Kadima Foreign Minister Tzipi Livni is now hailed as 'Mrs Clean' and the new 'moderate hope' for resolving the Palestinian issue. In truth, neither she nor Kadima's more hawkish notables - Public Security Minister Avi Dichter and Transport Minister Shaul Mofaz - indicate any substantive shift on the key final status issues – notably, complete disengagement of the West Bank settlements.
Reviews of Livni's political character suggest a shift from idealogue to pragmatist. Displacing much of her ultra-nationalist background - her father was a leading Irgun member - Livni claims a willingness to sacrifice land in order to secure Israel's 'democratic integrity'. The precedent cited is Israel's 'disengagement' from Gaza. Yet, this is another standard reading of Israel's 'benign withdrawal' narrative, as suggested in this piece of BBC spin:
“A former protege of Ariel Sharon, she helped broker Israel's withdrawal from the Gaza Strip and has championed a vision of Israel co-existing with a Palestinian state, say analysts.”While noting Livni's role here, such accounts tell us nothing about the cynical thinking behind the 'withdrawal' and how Israel has merely shifted from a policy of "direct control to remote control" in order to intensify its strangulation of Gaza.
Livni has, discomfortingly for Israeli and US hawks, offered a 'private' opinion that an Iranian nuclear capability poses little existential threat to Israel.
Yet, this rational calculus has not been accompanied by any public reticence in demonising Ahmadinejad.

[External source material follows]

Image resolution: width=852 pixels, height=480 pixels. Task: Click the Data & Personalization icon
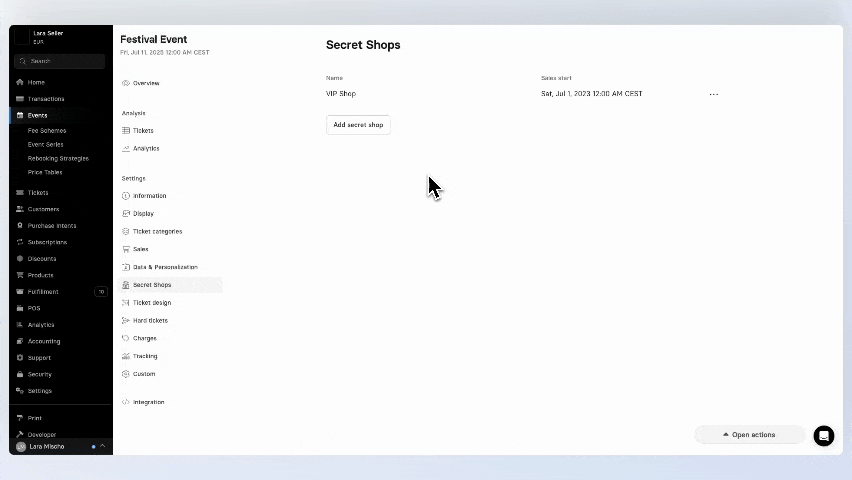pos(126,267)
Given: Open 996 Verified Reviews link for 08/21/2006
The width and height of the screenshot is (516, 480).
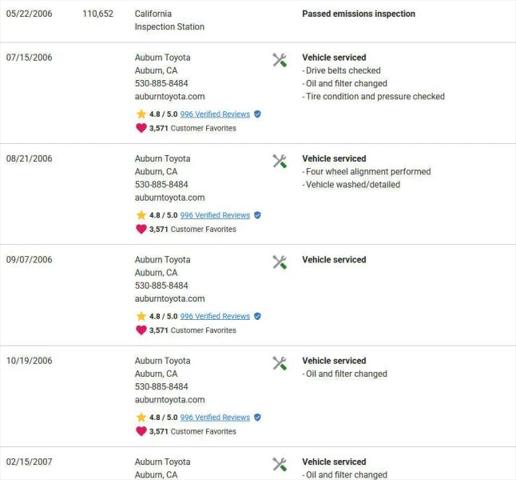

Livni's hostility towards Tehran remains open and vociferous. As with her resolute agenda of retaining the West Bank settlements, Livni's verbal assault on the 'scheming mullahs' remains a standard fixture of Israeli politics.
And so, the pantomime electoral process is played-out one more time. Or should that be two more times? Everything, it seems, is again 'on hold' for the 'peace process' as we await the outcomes of the Israeli 'changeover' and the US presidential election. Will Livni, if installed, bring new impetus to the 'Annapolis process'? Will Obama, despite his pro-Israeli assurances, use the moment, if elected, to sponsor a serious peace deal?
The real truth for the Palestinians and all those seeking an end to the Occupation is more prosaic. It lies not in these electoral modifications and the contingencies of political replacements. It lies in the Palestinians' own determination to realise justice on their own terms, as a proto-state, unhindered by the conditionalities of extraneous elections and 'new-hope' leaders. As one sober voice puts it:
"In the region it is the season for the regular ritual of watching US and Israeli elections to build hopes or disappointment based on who might fill the leadership seats. We have been doing this for decades without it ever advancing our causes or mitigating our political failures. Has the time not come to realize that we have to take our affairs into our own hands and have others watch our elections instead, and at last respect the results and the will of the people?"Beyond the media gaze, with all their electoral fascinations and speculations on Livni and Obama, a more simple actuality prevails: there is no serious peace process, and Palestinians cannot place their hopes or trust in other incoming leaders to effect one. Any true resolution will have to start from looking at the legitimate case for peace, justice and sovereignty inside Palestine, not how the political weather looks at this moment in Tel Aviv or Washington.